Duzentas e dezenove jovens "embaixadoras" de Chibok lideraram nesta quarta-feira uma passeata em Abuja, na Nigéria, vestidas de vermelho e carregando no pescoço o nome da cada estudante ainda desaparecida um ano após seu sequestro pelos islamitas do Boko Haram.
"Faz 365 dias e continuamos a gritar alto e forte, estamos mais fortes do que nunca", afirmou Rebecca Ishaku, uma das embaixadoras de Chibok, como são chamadas.

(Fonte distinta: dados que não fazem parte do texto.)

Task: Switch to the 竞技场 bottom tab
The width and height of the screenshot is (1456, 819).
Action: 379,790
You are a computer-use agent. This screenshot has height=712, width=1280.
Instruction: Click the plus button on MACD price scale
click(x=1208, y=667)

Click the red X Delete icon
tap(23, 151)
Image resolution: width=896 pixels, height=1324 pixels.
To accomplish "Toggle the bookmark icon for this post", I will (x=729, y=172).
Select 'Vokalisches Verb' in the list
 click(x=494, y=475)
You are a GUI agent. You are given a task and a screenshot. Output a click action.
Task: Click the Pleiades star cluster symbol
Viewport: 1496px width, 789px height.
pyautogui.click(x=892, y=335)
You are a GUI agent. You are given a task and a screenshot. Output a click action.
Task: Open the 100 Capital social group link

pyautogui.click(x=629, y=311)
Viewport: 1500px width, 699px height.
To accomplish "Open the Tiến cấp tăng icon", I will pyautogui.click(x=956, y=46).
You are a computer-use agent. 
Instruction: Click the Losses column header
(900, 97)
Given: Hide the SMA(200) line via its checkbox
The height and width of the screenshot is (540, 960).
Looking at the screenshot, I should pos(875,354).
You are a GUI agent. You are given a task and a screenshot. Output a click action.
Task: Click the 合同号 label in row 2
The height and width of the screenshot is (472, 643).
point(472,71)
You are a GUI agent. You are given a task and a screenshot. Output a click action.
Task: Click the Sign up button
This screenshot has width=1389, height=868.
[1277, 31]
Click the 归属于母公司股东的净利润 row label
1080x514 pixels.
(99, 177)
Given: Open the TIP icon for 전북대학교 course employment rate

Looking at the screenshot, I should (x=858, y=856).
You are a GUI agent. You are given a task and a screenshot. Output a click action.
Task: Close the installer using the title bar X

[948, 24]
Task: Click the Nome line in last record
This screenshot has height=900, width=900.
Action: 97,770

Em 14 de abril de 2014, no início da noite, 276 adolescentes com idades entre 12 e 17 anos foram sequestradas em seus dormitórios de sua escola na cidade de Chibok, no estado de Borno, por homens armados e levadas em caminhões para floresta de Sambisa, um dos redutos do Boko Haram, perto da fronteira com o Camarões.
Cinquenta e sete delas conseguiram escapar de seus captores nas horas e dias que se seguiram, mas 219 meninas ainda estão desaparecidas.
O líder do Boko Haram, Abubakar Shekau, reivindicou a responsabilidade pelo sequestro em um vídeo obtido pela AFP em 5 de maio, ameaçando casar as meninas à força e tratá-las como escravas.
"Nunca deixaremos de gritar pela libertação das nossas irmãs", declarou Rebecca pelas ruas de Abuja, acompanhada de outras embaixadoras de Chibok.
A passeata começou em frente ao chafariz da Unidade, no centro de Abuja, local de encontro dos membros da campanha #Bringbackourgirls ("Tragam de volta nossas filhas"), que se reúnem quase diariamente desde maio do ano passado.
#Bringbackourgirls, nasceu nas redes sociais no dia seguinte ao sequestro e rodou o mundo, obtendo o apoio sem precedentes de personalidades tais como a primeira-dama dos Estados Unidos, Michelle Obama, do papa Francisco e da paquistanesa Prêmio Nobel da Paz, Malala Yousafzai.
E mesmo quando a tempestade midiática passou, os membros da campanha continuaram a exigir a libertação das estudantes Chibok junto às autoridades de Abuja, acusadas de demorar muito para agir.
As forças de ordem tentaram em várias ocasiões desmobilizá-los desta praça em frente ao Hotel Transcorp Hilton, centro nevrálgico da capital, palco de todas as grandes cúpulas e reuniões importantes.
Direito a uma educação segura
Todas vestidas com camisas vermelhas, as embaixadoras de Chibok, com entre 7 e 17 anos, entoaram nesta terça em coro o slogan da campanha: "Bring back our girls now and alive" (Tragam de volta nossas filhas, agora e vivas) avançando em direção ao ministério da Educação.
Após permanecerem por um instante em frente às grades do ministério, as jovens finalmente foram recebidas.
"Pedimos ao governo que faça do acesso seguro à educação uma prioridade em toda Nigéria, e que faça do resgate de nossas irmãs uma prioridade", insistiu Rebecca.
Algumas dessas jovens de Chibok desabaram em lágrimas no momento da leitura de sua mensagem às autoridades do ministério da Educação.
Enquanto a passeata prosseguia nas ruas da capital, outras manifestações ocorriam em várias grandes cidades do mundo inteiro em apoio às reféns nigerianas.
Cerca de quarenta pessoas se reuniram no Champs de Mars, em Paris, com uma faixa "Bring back our girls now" e balões vermelhos.
"Aconteceu há um ano, aconteceu distante de nós (...) mas como permanecer indiferentes ante tanta violência e desumanidade", exclamou Capucine Nielly, uma francesa que organizou o protesto.
Em Nova York, o célebre Empire State Building deverá ganhar uma luz vermelha e violeta em solidariedade e para simbolizar a luta contra a violência contra as mulheres.
Em Lagos, capital econômica da Nigéria, uma vigília deve acontecer a partir das 17h no principal cruzamento da cidade, onde os nomes das vítimas foram exibidos e uma cerimônia reuniu, durante o dia, várias personalidades nigerianas.
"Devemos todos nos dar as mãos (...) e garantir que uma tal barbaridade contra a Humanidade não volte a acontecer nunca mais", declarou Wole Soyinka, primeiro Nobel africano de Literatura.